Ami, amie, si tu rejettes les dogmes qui aveuglent les hommes ... / Cercle du Libre Examen de l'ULB. 1971
Ami, amie, si tu rejettes les dogmes qui aveuglent les hommes ... / Cercle du Libre Examen de l'ULB. 1971

Définition synthétique du Libre-Examen selon le corpus

Quoique cela n'aille pas sans poser problème voici - en premier lieu - une définition synthétique des grands points qui constituent la démarche de libre examen. Cette définition rassemble, assez arbitrairement, des caractéristiques du libre examen qui se sont construites et développées au fil du temps et des courants de pensée.


Globalement toutefois, on peut dire du libre examen qu'il prône la suprématie de la raison sur les dogmes, les croyances et les mystères ; qu'il se veut un droit inaliénable et place la liberté de conscience au dessus de tout. Lutte permanente contre le cléricalisme - dont la définition est précisée plus bas - le libre examen exige de se défendre non seulement des contraintes extérieures, mais aussi de ses propres préjugés. Et si la pratique libre exaministe est un droit, elle ne va pas sans devoirs. Elle induit la solitude dans les choix, réclame un engagement militant quotidien et proscrit la passivité. Enfin, le libre examen exige un questionnement positif, en ce qu'il ne permet pas la facilité ni la démagogie. Il ne doit développer des arguments destructifs qu'à la condition de faire en même temps des propositions positives propres dans son jugement et en toute loyauté à se substituer à celles qu'il combat.
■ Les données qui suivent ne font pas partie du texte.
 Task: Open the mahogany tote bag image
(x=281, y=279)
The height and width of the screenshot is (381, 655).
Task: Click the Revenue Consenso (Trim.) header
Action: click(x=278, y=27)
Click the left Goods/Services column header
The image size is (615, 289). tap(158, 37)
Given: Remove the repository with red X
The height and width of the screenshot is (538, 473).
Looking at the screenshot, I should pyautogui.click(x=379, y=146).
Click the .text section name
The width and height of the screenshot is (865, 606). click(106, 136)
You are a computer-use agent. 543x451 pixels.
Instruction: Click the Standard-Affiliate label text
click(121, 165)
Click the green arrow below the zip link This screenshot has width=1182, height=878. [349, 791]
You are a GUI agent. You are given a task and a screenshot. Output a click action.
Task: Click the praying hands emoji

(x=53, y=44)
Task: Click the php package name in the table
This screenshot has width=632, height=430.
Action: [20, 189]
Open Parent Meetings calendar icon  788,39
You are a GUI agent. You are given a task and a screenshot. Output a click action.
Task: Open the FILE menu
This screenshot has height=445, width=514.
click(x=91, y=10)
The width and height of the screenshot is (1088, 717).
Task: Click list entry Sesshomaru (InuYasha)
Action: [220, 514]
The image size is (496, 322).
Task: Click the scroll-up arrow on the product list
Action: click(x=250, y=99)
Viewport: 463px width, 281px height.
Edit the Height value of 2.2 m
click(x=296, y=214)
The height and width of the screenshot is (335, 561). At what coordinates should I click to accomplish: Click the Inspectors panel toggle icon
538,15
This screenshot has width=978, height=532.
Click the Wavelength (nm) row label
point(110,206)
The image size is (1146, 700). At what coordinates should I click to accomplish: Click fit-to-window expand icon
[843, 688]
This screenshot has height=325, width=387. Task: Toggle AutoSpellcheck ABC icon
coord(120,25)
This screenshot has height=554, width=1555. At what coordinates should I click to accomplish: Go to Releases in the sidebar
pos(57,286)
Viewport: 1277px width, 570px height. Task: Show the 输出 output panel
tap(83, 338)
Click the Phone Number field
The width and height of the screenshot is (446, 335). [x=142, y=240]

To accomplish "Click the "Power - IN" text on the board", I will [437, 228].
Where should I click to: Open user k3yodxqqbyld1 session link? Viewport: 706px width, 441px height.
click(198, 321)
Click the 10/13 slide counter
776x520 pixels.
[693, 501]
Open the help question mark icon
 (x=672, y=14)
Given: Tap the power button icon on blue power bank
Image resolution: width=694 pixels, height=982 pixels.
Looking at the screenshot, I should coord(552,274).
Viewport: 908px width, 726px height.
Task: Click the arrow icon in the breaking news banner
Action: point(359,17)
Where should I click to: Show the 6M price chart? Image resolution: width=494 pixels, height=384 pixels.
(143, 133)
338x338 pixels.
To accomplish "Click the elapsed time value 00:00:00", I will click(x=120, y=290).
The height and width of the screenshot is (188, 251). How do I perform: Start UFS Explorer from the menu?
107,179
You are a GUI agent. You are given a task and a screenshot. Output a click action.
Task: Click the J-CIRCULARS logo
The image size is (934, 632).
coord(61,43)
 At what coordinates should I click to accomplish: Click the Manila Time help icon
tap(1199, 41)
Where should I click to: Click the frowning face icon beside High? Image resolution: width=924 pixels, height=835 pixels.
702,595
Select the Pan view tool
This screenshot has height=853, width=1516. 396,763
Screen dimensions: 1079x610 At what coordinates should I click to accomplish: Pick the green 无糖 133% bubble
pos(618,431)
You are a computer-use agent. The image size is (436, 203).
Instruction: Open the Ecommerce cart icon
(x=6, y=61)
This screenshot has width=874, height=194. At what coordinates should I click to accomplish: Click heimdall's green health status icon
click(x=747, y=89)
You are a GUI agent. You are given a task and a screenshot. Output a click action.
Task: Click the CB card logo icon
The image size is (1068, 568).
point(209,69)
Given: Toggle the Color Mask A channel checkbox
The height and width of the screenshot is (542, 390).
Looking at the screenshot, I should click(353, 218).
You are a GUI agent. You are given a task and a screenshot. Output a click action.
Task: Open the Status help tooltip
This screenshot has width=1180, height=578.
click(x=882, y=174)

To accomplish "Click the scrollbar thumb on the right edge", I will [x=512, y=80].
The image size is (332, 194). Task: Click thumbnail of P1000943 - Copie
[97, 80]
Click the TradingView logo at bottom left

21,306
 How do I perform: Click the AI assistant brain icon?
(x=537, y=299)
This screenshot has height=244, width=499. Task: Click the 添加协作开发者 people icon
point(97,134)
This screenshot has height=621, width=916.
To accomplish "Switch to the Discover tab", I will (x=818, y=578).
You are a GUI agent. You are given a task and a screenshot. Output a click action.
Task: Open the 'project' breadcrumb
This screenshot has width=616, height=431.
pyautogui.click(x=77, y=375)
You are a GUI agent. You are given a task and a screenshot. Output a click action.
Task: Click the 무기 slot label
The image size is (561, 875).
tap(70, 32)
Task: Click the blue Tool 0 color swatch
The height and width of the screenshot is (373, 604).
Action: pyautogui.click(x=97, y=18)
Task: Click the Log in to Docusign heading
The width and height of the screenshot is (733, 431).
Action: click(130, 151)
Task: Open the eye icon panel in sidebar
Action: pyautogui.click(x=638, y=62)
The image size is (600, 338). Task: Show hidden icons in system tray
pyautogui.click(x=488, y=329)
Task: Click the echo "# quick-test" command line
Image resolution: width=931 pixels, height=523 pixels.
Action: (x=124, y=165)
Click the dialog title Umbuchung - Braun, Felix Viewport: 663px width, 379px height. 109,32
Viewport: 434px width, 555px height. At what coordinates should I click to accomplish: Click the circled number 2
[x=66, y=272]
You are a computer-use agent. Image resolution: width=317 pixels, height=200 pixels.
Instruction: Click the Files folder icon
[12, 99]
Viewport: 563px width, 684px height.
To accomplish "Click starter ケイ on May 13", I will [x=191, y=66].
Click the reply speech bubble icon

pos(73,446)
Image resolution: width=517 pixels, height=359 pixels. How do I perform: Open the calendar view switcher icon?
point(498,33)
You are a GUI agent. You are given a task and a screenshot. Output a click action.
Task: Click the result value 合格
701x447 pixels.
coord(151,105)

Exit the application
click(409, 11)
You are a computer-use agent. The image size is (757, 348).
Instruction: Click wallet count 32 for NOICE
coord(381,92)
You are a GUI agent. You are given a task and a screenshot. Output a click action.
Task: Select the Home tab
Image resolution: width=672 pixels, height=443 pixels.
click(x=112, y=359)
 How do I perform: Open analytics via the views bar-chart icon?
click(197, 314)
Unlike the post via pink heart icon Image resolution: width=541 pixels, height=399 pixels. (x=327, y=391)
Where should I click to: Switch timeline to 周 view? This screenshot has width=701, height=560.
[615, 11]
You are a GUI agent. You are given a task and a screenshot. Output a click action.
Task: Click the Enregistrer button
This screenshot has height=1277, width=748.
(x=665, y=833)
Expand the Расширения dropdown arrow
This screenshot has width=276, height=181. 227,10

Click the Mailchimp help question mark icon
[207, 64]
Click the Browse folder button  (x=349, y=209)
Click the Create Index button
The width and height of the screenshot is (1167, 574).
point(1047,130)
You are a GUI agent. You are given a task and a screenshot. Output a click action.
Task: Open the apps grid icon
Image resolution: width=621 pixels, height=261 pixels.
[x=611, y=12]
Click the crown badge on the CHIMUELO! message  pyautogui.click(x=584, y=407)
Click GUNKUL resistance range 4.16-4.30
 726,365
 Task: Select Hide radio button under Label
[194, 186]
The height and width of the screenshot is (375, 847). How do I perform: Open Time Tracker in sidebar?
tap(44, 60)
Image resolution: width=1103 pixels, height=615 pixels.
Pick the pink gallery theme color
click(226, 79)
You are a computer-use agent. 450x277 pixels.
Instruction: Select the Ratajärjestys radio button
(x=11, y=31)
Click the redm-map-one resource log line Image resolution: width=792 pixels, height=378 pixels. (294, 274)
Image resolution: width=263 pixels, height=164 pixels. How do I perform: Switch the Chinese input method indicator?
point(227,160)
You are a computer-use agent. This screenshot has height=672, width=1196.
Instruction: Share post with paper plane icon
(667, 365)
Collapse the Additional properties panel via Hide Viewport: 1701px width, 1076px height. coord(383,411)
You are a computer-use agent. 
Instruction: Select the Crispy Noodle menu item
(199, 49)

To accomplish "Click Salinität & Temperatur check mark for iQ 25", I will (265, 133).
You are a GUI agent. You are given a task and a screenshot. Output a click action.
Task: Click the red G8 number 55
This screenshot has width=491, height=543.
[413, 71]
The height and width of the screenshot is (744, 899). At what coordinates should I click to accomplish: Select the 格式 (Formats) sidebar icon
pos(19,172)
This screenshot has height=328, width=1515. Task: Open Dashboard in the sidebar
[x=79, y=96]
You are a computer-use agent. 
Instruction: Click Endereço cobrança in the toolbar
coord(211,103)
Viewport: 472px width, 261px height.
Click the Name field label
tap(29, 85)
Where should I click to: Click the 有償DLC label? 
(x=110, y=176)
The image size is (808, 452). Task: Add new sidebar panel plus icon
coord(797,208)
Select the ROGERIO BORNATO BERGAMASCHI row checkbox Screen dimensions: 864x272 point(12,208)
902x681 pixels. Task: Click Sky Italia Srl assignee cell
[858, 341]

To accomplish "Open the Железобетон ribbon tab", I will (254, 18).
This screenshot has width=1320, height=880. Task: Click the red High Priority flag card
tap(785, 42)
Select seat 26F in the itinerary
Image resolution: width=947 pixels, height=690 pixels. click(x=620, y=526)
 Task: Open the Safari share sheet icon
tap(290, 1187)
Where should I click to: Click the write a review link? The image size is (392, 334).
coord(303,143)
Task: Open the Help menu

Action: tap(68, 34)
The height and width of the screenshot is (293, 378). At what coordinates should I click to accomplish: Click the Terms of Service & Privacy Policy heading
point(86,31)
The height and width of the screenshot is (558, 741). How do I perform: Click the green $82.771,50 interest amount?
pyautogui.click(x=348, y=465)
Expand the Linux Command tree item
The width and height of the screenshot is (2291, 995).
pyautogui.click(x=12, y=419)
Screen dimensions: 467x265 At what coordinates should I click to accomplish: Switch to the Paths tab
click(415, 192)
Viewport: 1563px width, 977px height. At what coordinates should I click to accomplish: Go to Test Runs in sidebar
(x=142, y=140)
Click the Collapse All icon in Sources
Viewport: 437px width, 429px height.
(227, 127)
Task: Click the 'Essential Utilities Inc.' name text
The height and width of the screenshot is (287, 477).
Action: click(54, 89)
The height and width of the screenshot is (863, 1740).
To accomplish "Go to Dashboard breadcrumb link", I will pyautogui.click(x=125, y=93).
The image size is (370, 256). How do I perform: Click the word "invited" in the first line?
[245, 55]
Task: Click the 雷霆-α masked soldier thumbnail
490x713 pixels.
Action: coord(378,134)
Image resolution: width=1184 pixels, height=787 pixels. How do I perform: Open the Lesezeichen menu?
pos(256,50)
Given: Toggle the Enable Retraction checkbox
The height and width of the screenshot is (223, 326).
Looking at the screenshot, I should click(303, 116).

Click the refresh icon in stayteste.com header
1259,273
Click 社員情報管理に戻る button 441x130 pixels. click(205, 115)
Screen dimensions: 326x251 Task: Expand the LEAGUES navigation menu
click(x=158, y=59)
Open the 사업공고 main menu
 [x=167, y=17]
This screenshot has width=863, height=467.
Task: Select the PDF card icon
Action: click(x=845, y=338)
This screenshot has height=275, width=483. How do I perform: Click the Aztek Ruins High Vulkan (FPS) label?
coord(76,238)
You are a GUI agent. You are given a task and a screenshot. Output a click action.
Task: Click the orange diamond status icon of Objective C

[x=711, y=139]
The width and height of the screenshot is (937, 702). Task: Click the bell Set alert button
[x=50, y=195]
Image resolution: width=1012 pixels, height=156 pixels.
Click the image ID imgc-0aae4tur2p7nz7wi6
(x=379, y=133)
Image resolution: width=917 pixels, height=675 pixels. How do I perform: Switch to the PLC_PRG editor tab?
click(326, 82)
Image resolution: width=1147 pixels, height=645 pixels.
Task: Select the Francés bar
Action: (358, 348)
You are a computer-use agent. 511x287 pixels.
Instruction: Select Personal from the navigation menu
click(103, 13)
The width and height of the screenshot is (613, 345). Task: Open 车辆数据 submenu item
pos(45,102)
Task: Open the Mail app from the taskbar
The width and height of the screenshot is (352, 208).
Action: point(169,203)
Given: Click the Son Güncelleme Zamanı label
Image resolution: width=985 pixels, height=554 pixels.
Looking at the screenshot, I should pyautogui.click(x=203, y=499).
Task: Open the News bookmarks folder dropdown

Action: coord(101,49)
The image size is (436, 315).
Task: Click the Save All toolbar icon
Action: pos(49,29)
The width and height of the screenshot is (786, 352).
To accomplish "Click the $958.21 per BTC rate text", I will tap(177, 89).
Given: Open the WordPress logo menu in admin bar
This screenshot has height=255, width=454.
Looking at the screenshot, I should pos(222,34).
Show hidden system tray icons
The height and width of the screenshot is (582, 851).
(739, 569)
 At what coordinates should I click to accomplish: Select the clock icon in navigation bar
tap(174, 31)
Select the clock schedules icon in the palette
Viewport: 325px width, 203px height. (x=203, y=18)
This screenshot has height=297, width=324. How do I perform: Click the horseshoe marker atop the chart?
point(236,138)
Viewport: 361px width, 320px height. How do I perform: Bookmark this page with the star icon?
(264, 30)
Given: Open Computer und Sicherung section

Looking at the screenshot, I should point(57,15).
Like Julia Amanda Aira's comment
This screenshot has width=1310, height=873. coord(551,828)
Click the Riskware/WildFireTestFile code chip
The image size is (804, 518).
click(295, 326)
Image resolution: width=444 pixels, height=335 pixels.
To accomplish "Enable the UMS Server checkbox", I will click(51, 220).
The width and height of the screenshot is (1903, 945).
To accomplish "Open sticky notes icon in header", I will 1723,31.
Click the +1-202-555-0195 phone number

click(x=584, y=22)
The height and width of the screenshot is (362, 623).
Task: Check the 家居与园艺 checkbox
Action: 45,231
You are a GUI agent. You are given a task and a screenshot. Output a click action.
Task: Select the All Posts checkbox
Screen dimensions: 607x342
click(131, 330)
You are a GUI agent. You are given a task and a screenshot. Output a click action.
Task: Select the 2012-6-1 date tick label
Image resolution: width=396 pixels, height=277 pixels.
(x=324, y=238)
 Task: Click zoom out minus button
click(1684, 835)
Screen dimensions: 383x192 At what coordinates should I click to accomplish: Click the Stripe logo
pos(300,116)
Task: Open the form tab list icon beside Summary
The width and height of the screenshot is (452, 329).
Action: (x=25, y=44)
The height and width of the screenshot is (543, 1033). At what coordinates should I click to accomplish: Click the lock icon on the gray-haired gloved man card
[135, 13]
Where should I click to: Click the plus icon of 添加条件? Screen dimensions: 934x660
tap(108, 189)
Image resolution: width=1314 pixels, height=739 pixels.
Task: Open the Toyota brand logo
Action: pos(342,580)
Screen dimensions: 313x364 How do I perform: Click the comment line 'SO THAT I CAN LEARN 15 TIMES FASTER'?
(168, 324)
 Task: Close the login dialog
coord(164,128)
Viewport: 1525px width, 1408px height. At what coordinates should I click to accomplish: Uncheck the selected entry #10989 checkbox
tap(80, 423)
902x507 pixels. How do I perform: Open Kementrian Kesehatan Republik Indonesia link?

De la théorie à la pratique

Education ou mise en condition / Emile Copermann. 1973
Education ou mise en condition / Emile Copermann. 1973
Libre Examen et engagement / Leopold Flam. 1968
Libre Examen et engagement / Leopold Flam. 1968

Depuis qu'il a fait son entrée à l'Université, le libre examen a suscité débats et polémiques. Ainsi que le dit Chaïm Perelman, le principe du libre examen a acquis ainsi un sens très précis dans le domaine théorique, mais a-t-il aussi une portée pratique ? Un des premiers « combats » pour certains a été d'étendre ce principe, qui restait théorique et limité à l'enseignement, à une conception de vie. J.F. Cox va même jusqu'à dire que rien de ce qui est humain ne doit lui échapper. Pour Maxime Glansdorff, le libre examen est un mode de conduite efficace et bienfaisant, une sorte de remède à la nature de l'homme, un idéal moral qui permettrait de choisir l'éthique que doit recevoir la société mondiale du XXème siècle.

 

Extension du principe à l'action, engagement quotidien, recherche militante, démocratie

 

Dans Libre examen et démocratie, Perelman sacre le libre examen adjuvant de la démocratie. Selon lui, la démocratie n'est pas un régime nécessaire qui s'impose à tous, et qui se maintient quelle que soit l'apathie de ses partisans. [...] un régime démocratique, qui respecte d'autres valeurs et permet la poursuite d'autres fins que celles qui contribuent à sa propre puissance, [...] est nécessairement plus faible qu'un régime totalitaire [...]. Là où Perelman parle d'apathie, Janne parle de paresse, mais il s'agit bien de commuer une théorie en un principe d'action, en un engagement ferme et définitif. Janne l'exprime en ces termes : Le nœud du libre examen, au plan de la personne, ce sont la conviction, la volonté et le choix d'être seul responsable et créateur ou recréateur de sa propre pensée avec le devoir d'y conformer son action sans provocation mais sans faiblesse.

 

Difficile en pratique

 

Néanmoins, à l'instar de Lucia De Brouckère, tous s'accordent à dire que pour adopter un point de vue impopulaire dans son milieu, il faut beaucoup de courage. La pratique du libre examen est difficile. Elle ne correspond à aucune aspiration spontanée des hommes. En exigeant un questionnement positif et en excluant indifférence et passivité, la pratique du libre examen devient un véritable engagement. Pour Janne, c'est l'attitude morale accompagnant le libre examen qui lui confère sa spécificité et évite de le confondre avec le rationalisme, le courant de démocratisation des études, l'expansion de la recherche et de la culture, etc.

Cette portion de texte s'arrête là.